Dimmi cosa scrivi online e ti dirò chi sei

    Per le sue mille funzionalità, il computer permette di fare quasi tutto. Anche riconoscere la nostra personalità, basandosi su ciò che scriviamo, in particolare online, ad esempio sui social network come Facebook e Twitter. È la tesi di alcuni ricercatori del Laboratorio Linguaggio, Interazione e Computazione (CLIC Labs) del Centro Interdipartimentale Mente/Cervello (CIMeC) dell’Università di Trento, tra cui Fabio Celli, che ha appena pubblicato il manualeAdaptive Personality Recognition from Text” .

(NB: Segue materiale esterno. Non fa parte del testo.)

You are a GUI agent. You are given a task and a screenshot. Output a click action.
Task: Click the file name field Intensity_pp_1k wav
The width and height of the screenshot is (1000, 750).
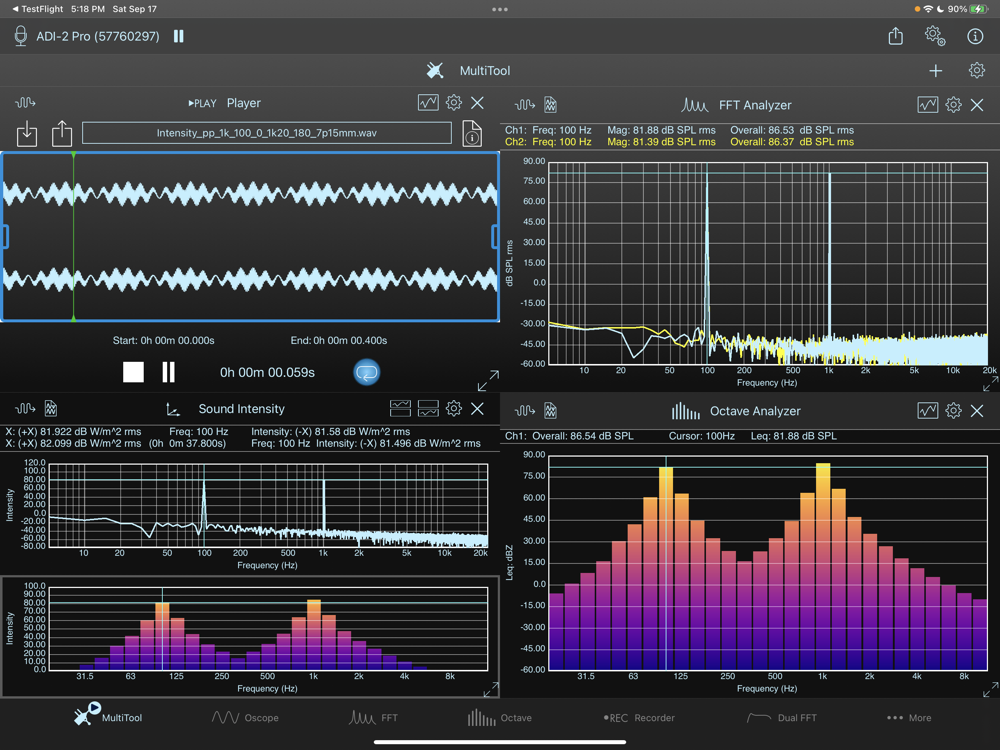click(x=267, y=133)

    Secondo uno dei modelli più testati, il ‘Big Five‘, le caratteristiche essenziali per definire la personalità sono cinque: nevroticismo, estroversione, apertura, amabilità e coscienziosità. “In base a recenti studi psicologici è possibile correlare i tratti dello scritto con quelli della personalità: ad esempio, chi usa molta punteggiatura ha un basso tasso di estroversione e un alto tasso di apertura all’esperienza, chi parla molto spesso della famiglia ha un basso tasso di apertura all’esperienza, e chi utilizza parole più lunghe di 6 caratteri è solitamente più introverso”, dice Fabio Celli. “Negli studi, a partire dai contenuti pubblici di un campione di 13mila utenti Twitter e di un migliaio di utenti Facebook, abbiamo raccolto e interpretato i dati seguendo le linee guida, validandoli attraverso test offline e online e, nel caso di Facebook, attraverso alcuni questionari somministrati a 30 volontari. Al momento, le prestazioni di questi sistemi per il riconoscimento della personalità sono intorno al 60%, ma un ricercatore ha ottenuto il 72% ed un altro addirittura il 90%, con prospettive molto promettenti”.

    Alcuni di risultati ottenuti finora verranno presentati l’11 luglio al Massachusetts Institute of Tecnology (MIT) di Boston al primo workshop sul tema, di cui Celli è tra gli organizzatori. “Studiando i dati, abbiamo rilevato che gli utenti emotivamente stabili conversano con una cerchia ristretta di persone; invece gli utenti classificati come nevrotici tendono ad avere interazioni più deboli: spesso non ricevono risposta e cercano di conversare con individui più lontani nella rete, come se non riuscissero a stabilizzare i legami conversazionali e ne cercassero di nuovi”, spiega il ricercatore. “In questo modo, i nevrotici permettono ad un potenziale messaggio o idea di diffondersi più facilmente”. E proprio quest’ultimo aspetto è alla base del ‘marketing virale‘, cioè il passaparola virtuale, uno dei possibili settori applicativi del metodo. Tra le altre applicazioni, inoltre, il riconoscimento della menzogna in ambito forense e lo studio dei comportamenti e dei disturbi a essi legati.